> YOUR GOAL
Copy each line of the entries that contains the word "computer".

> RECORDS PROVIDED
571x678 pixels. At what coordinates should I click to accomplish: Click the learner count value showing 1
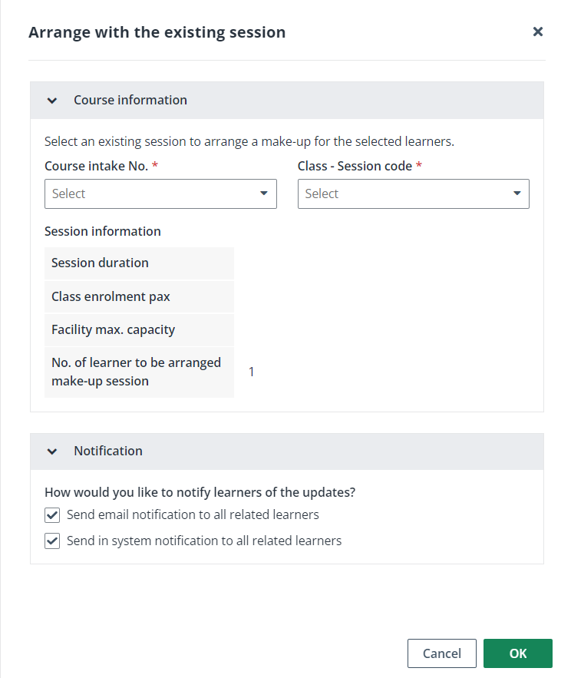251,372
--
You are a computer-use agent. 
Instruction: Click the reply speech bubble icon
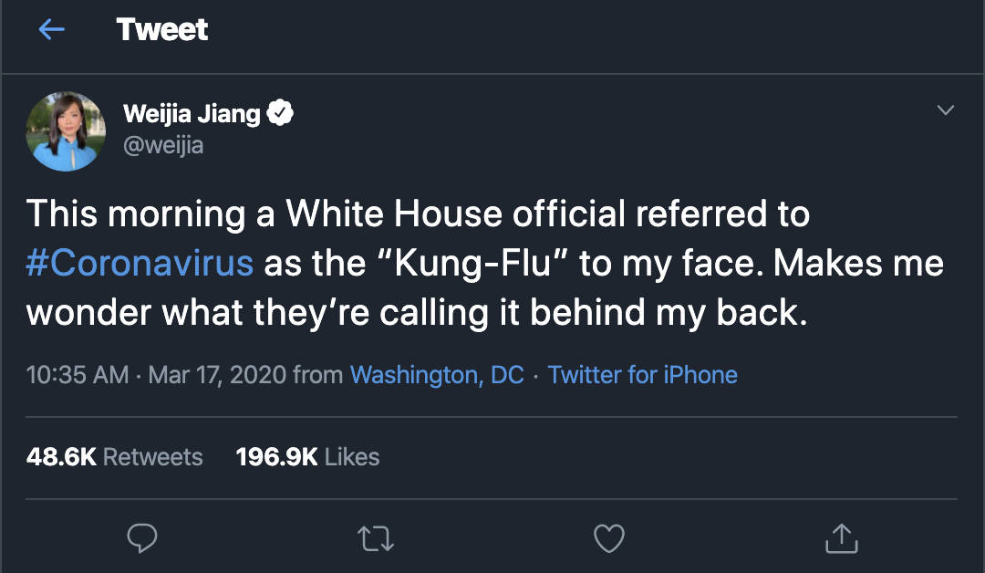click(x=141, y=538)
* * *
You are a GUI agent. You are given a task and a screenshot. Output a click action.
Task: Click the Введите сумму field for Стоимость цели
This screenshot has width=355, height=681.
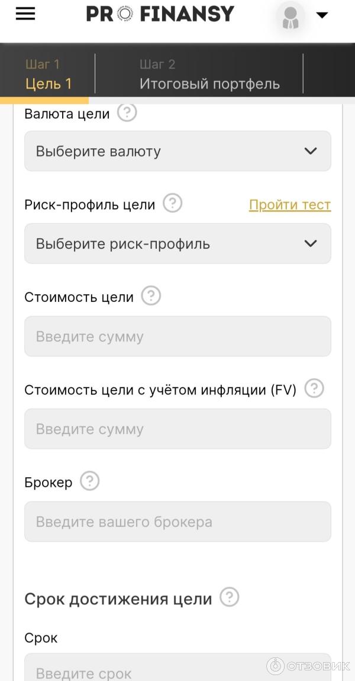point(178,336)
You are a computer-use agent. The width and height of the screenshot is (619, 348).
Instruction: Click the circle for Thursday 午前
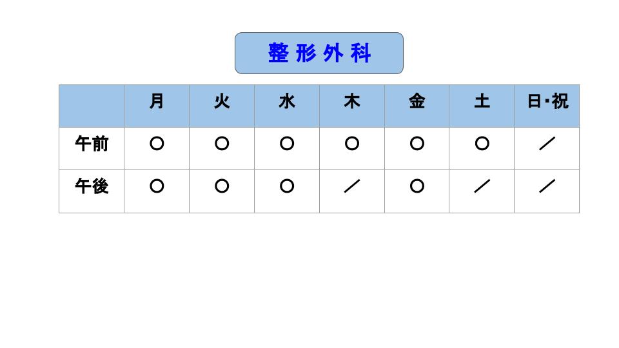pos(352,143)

> WRITTEN SOLUTION
You are a computer-use agent. 
You are a computer-use agent. The width and height of the screenshot is (619, 348).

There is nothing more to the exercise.